Re: [PATCH 2/5] [mingw]: Have compiled-file-name produce valid names.

2011-05-01 Thread Noah Lavine
 Yep!  Check that racket web page I linked to.  You don't have to
 implement all of it, but it should be possible to implement, given the
 path abstraction.

Okay, I've read it. It doesn't seem very complicated. Should we strive
for API compatibility? I don't see any programs needing it right now,
but maybe there would be in the future if we made them compatible.

 Ah, I see you are under the delusion that paths are composed of
 characters :)  This is not the case.  To the OS, paths are
 NUL-terminated byte arrays, with some constraints about their
 composition, but which are not necessarily representable as strings.  It
 is nice to offer the ability to convert to and from strings, when that
 is possible, but we must not assume that it is indeed possible.

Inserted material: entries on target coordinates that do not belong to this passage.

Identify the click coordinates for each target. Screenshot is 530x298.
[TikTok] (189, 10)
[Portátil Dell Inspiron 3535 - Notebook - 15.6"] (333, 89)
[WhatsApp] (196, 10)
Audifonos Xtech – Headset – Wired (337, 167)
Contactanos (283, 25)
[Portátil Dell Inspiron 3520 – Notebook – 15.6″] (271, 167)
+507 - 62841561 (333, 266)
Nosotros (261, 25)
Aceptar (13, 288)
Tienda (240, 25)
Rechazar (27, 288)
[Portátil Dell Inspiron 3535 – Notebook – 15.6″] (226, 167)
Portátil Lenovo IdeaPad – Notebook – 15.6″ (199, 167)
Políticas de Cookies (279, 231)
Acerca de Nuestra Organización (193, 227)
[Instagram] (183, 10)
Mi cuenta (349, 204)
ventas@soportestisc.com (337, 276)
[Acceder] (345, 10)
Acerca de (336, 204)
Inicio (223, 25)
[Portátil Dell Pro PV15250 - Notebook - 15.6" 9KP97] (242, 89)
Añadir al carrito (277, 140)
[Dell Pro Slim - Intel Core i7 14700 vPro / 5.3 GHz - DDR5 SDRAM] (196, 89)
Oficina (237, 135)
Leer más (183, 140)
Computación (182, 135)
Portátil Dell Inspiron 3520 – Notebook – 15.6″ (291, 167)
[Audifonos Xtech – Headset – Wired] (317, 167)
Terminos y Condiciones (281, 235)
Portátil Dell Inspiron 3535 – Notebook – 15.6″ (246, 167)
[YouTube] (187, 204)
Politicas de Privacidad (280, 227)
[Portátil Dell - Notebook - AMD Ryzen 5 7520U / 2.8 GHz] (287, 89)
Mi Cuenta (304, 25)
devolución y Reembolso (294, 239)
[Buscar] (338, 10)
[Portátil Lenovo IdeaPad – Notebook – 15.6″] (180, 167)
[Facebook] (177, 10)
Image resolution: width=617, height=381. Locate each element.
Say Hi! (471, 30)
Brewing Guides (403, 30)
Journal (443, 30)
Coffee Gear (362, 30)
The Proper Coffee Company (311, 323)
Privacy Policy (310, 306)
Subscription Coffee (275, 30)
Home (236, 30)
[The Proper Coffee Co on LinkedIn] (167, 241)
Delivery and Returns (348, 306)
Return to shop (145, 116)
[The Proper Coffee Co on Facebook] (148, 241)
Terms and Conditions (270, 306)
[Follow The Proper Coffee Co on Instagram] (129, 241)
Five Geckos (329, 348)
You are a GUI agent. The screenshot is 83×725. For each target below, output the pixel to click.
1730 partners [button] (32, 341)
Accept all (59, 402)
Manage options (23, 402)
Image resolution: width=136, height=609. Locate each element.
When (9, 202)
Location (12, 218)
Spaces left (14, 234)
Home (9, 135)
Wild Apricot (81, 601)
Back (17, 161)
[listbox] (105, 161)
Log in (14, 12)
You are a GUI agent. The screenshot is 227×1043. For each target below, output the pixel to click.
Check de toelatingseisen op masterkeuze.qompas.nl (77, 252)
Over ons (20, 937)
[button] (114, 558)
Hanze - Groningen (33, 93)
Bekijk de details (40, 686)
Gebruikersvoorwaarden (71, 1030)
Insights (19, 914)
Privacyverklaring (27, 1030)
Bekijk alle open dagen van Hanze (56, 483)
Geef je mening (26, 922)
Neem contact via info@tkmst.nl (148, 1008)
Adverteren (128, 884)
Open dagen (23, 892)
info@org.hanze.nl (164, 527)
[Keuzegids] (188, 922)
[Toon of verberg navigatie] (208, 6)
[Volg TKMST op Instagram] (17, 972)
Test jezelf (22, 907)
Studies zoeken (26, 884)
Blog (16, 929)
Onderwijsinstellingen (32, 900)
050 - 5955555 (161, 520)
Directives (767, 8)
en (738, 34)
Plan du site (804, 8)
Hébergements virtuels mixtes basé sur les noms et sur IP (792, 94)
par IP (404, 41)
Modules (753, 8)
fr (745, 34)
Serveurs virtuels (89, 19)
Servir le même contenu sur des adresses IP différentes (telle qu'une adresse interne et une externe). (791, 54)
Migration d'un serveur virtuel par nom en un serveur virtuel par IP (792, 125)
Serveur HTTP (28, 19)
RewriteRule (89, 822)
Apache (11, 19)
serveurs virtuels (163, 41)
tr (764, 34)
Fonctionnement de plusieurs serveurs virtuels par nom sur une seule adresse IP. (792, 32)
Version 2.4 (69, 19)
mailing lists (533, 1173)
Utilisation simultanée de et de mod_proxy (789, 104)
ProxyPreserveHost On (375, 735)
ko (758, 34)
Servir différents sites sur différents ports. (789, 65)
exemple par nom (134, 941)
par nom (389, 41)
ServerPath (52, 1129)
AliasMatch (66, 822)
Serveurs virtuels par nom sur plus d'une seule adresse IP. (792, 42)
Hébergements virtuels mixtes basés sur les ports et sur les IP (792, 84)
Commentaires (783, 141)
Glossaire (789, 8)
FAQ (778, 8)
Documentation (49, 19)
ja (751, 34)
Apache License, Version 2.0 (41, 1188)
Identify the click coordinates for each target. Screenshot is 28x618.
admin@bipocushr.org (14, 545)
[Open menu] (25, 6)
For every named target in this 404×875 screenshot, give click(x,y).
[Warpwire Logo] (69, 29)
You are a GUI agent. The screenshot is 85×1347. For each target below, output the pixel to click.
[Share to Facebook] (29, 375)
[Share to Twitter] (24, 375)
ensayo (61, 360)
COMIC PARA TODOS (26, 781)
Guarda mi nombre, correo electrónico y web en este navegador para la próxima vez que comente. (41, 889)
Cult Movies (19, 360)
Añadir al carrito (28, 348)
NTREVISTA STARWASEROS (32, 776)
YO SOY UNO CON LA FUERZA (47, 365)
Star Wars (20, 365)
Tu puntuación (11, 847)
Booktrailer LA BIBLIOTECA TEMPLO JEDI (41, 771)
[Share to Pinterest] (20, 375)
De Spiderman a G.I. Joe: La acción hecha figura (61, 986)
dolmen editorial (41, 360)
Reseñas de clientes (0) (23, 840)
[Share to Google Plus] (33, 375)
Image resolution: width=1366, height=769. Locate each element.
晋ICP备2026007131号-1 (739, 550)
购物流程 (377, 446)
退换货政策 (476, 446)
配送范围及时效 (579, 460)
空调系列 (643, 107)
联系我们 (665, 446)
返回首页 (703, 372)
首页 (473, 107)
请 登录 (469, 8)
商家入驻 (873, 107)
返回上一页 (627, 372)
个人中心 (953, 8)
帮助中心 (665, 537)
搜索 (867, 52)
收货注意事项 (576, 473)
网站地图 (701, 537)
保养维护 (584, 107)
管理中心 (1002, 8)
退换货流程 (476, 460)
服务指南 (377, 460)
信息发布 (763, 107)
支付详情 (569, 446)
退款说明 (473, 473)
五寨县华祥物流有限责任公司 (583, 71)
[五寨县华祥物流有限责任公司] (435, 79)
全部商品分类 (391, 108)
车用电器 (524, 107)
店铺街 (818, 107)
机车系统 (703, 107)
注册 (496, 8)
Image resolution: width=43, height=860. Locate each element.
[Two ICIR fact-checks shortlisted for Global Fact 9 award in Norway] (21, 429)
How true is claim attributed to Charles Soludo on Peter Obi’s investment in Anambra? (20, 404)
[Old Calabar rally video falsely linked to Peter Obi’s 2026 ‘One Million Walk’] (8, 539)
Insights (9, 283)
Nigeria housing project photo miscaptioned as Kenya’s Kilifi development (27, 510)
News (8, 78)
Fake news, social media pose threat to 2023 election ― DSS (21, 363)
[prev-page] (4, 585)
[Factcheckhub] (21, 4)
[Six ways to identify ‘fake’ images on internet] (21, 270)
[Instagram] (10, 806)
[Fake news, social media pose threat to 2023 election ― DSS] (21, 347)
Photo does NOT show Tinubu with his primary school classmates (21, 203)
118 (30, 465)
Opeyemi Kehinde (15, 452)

Thanks! However, I'm also under a somewhat different delusion, which
the Racket docs disagree with. I think of a path as a vector of path
elements, each of which represents a directory except that the last
one might represent a file. I notice the Racket path library makes
their path object distinct from this - you can build a path from a
list of path elements with build-path, and turn a path into a list of
path elements with explode-path, but you can't take an actual path
object and manipulate its components (unless I've missed something).
Do you think this is the right way to think of it?

I'd say that my way of thinking makes more sense if you think that a
filesystem is really just a directed acyclic graph (well, usually
acyclic), and a path is a list of graph nodes. I can't quite see what
the alternative model is, but I have a feeling there's another way of
thinking where Racket's path library makes more sense.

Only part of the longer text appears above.